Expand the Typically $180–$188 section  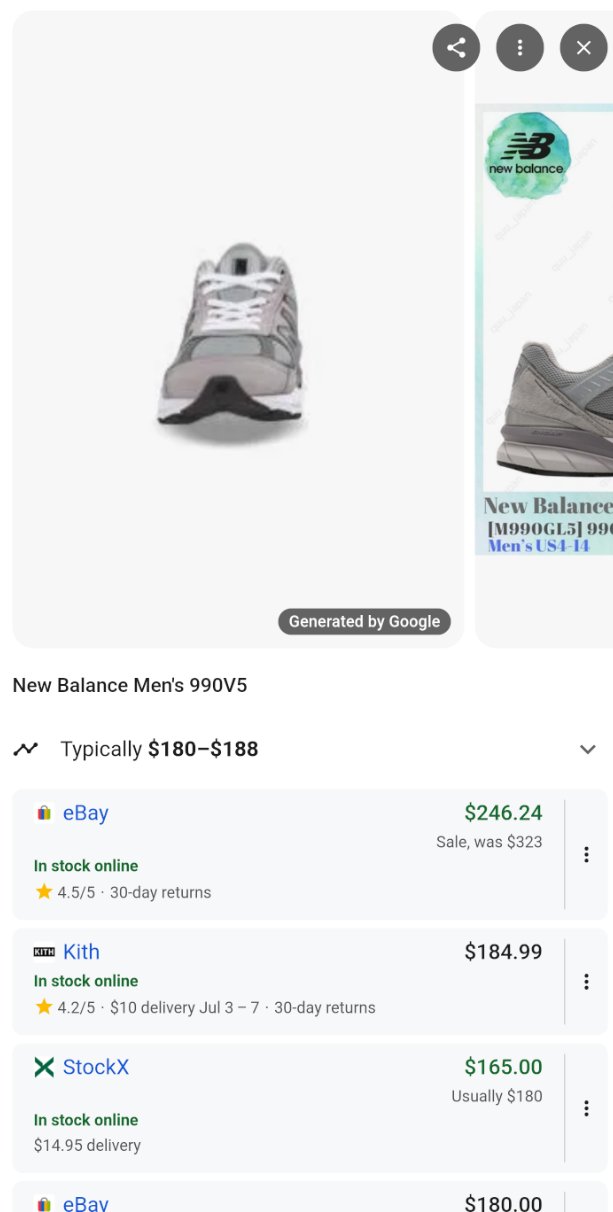160,749
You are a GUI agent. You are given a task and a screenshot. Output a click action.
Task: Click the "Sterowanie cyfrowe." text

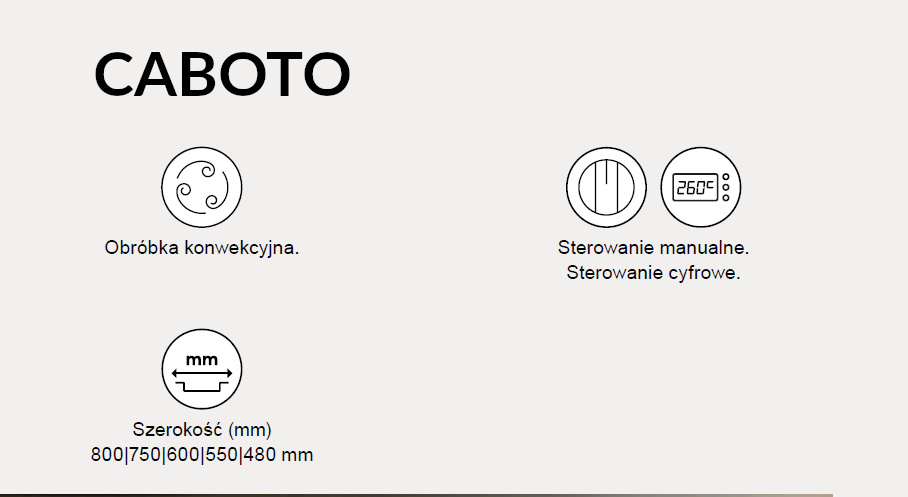point(653,273)
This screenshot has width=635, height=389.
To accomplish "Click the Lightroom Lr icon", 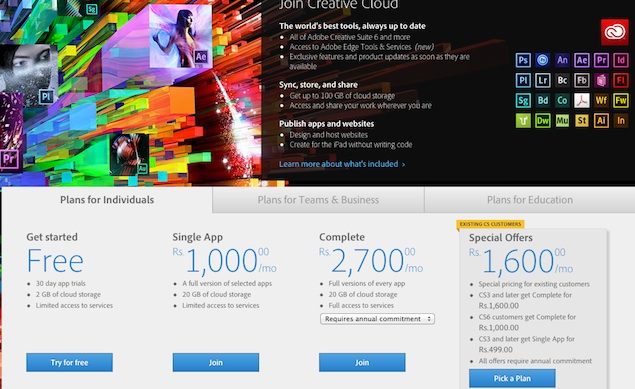I will [542, 80].
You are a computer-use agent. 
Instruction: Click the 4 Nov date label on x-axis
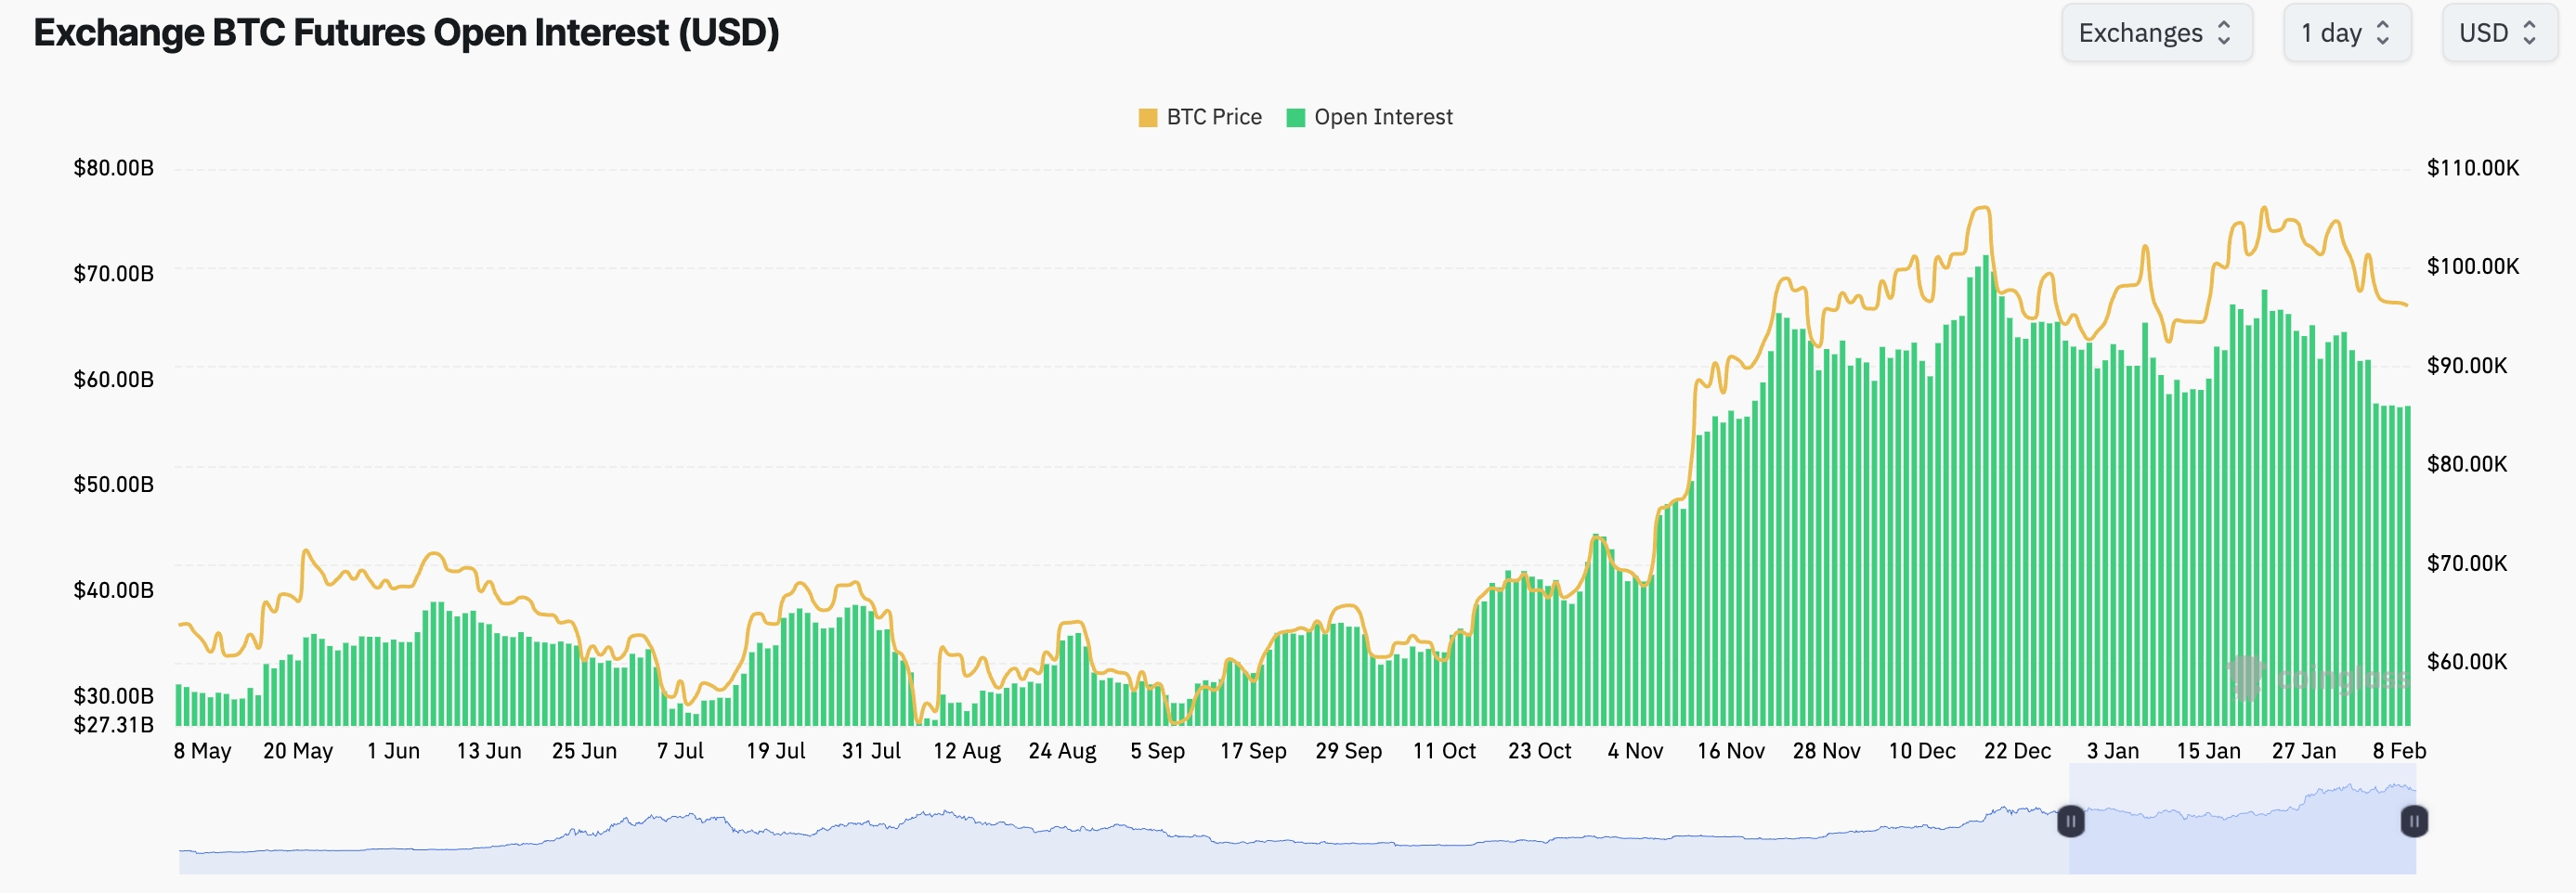point(1635,750)
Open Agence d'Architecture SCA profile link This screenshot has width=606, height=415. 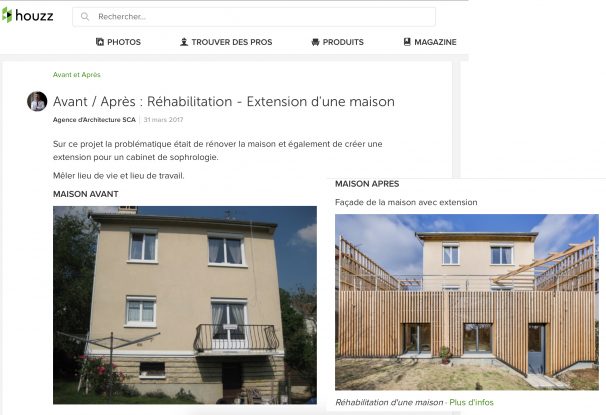pyautogui.click(x=94, y=120)

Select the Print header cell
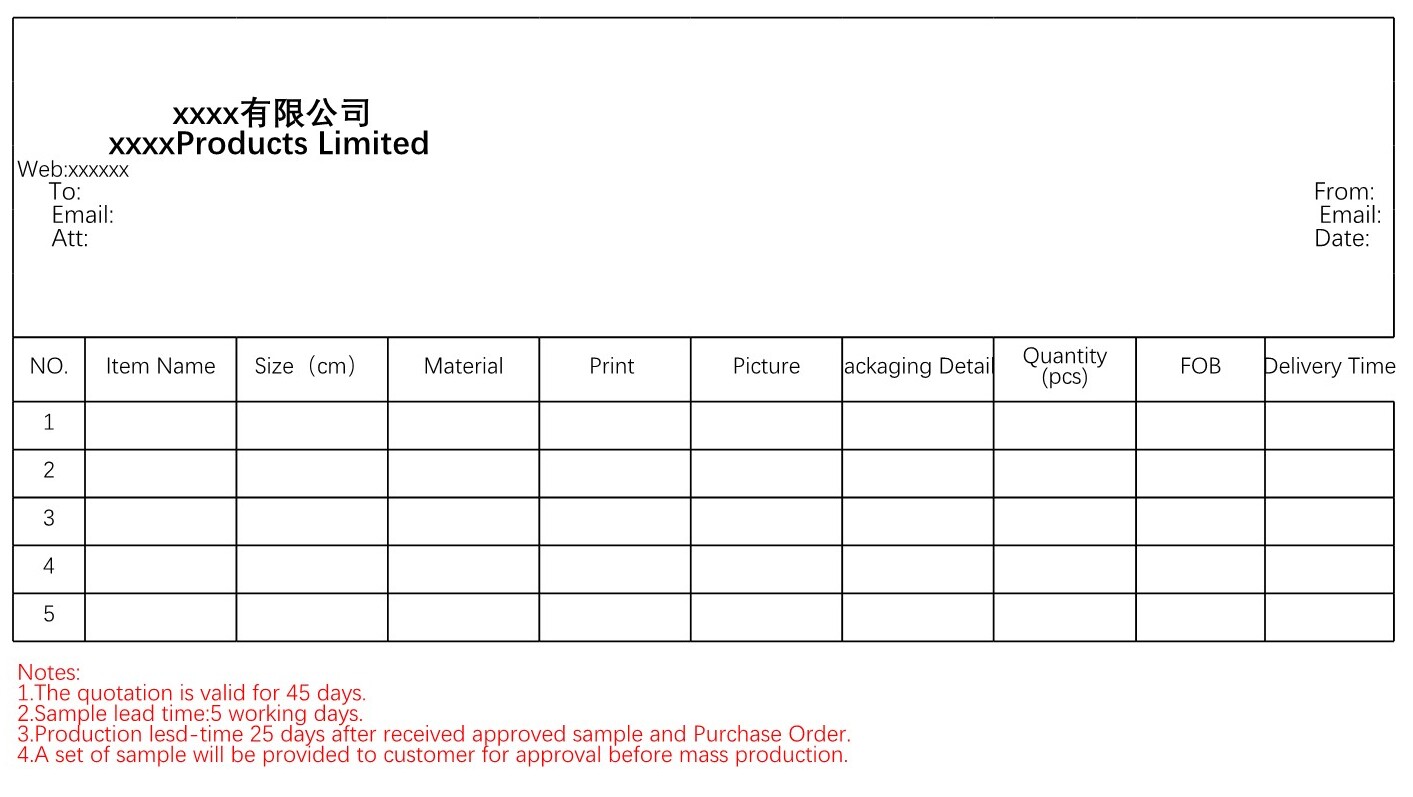coord(611,367)
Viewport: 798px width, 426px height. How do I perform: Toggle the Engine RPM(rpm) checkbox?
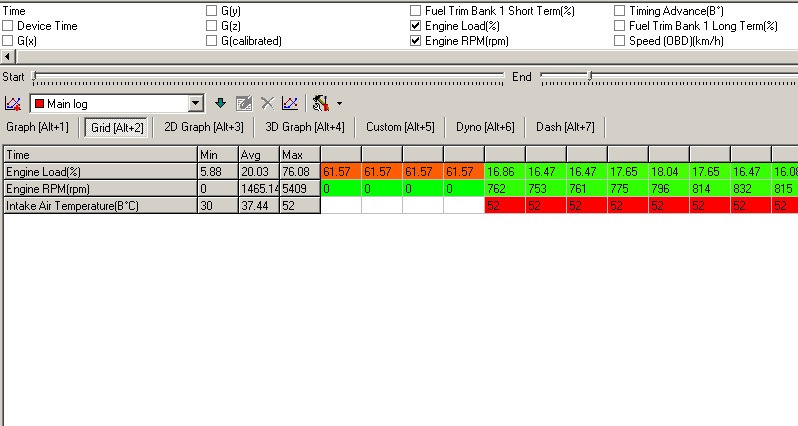[416, 41]
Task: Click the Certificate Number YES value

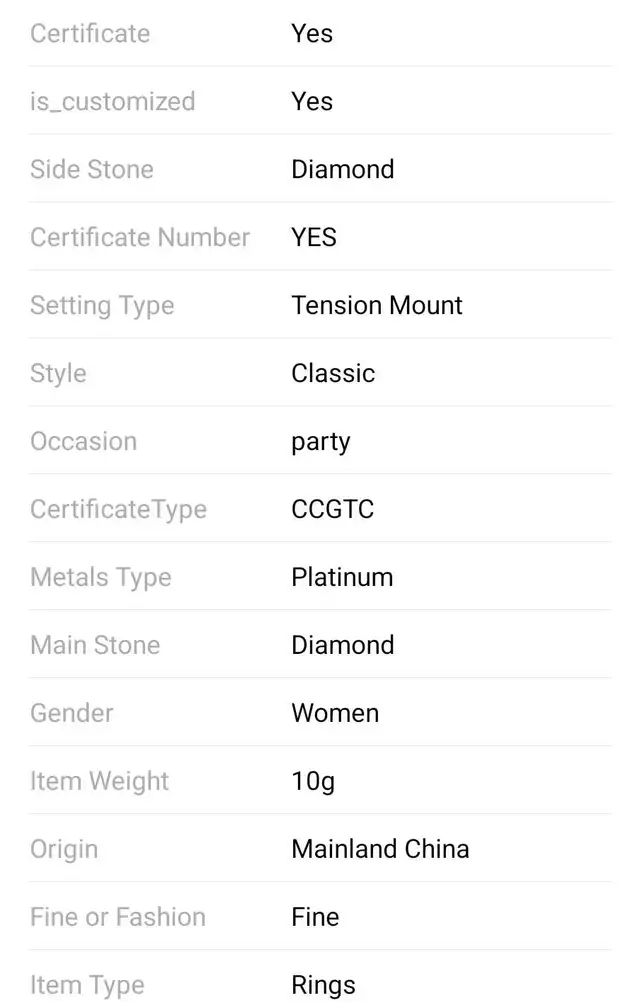Action: pyautogui.click(x=314, y=237)
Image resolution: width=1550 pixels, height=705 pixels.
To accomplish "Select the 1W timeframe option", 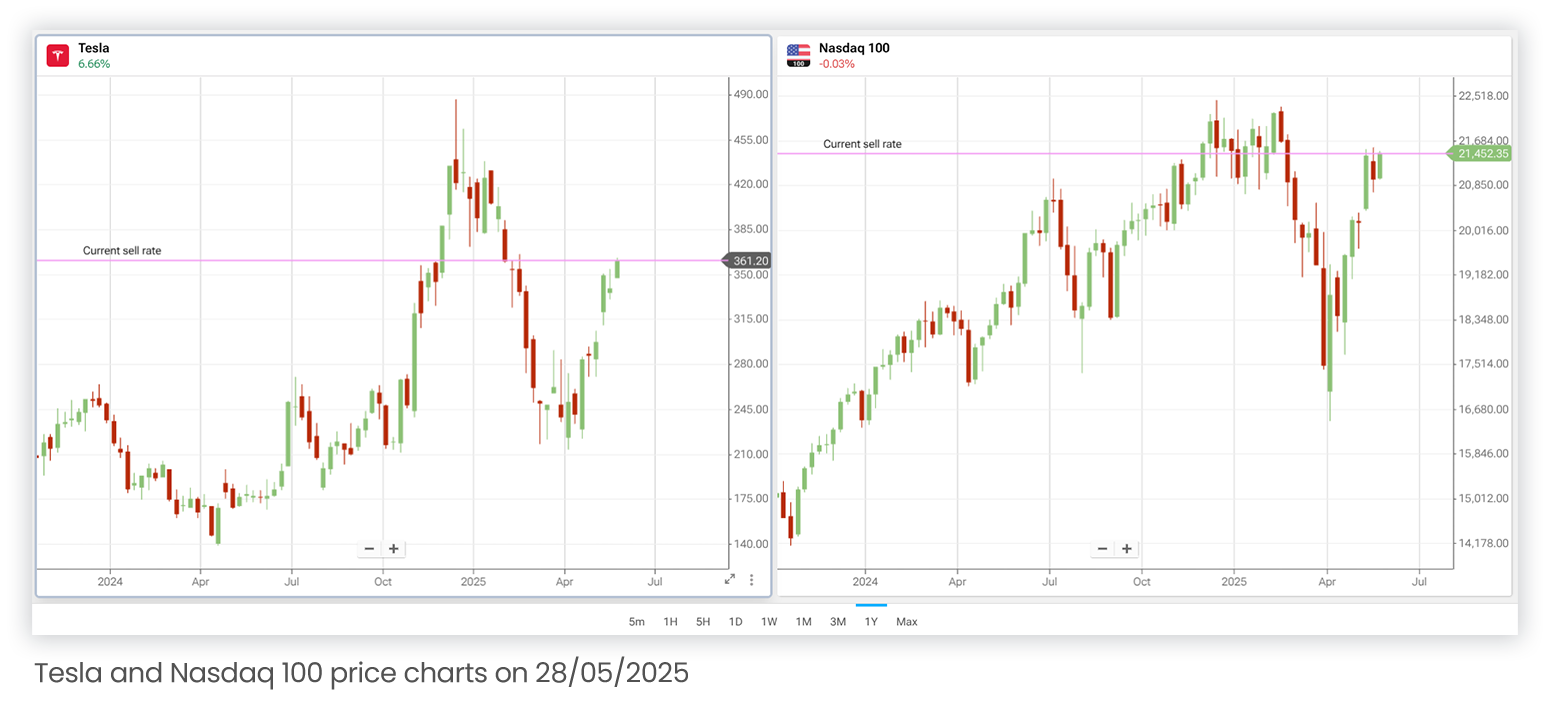I will point(769,621).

☆ ☆ ☆ ☆ ☆ ☆ ☆

**Task objective**
Show the lines of the listing above with "agent".

**Task response**
You are a GUI agent. You are given a task and a screenshot. Output a click action.
You are a computer-use agent. 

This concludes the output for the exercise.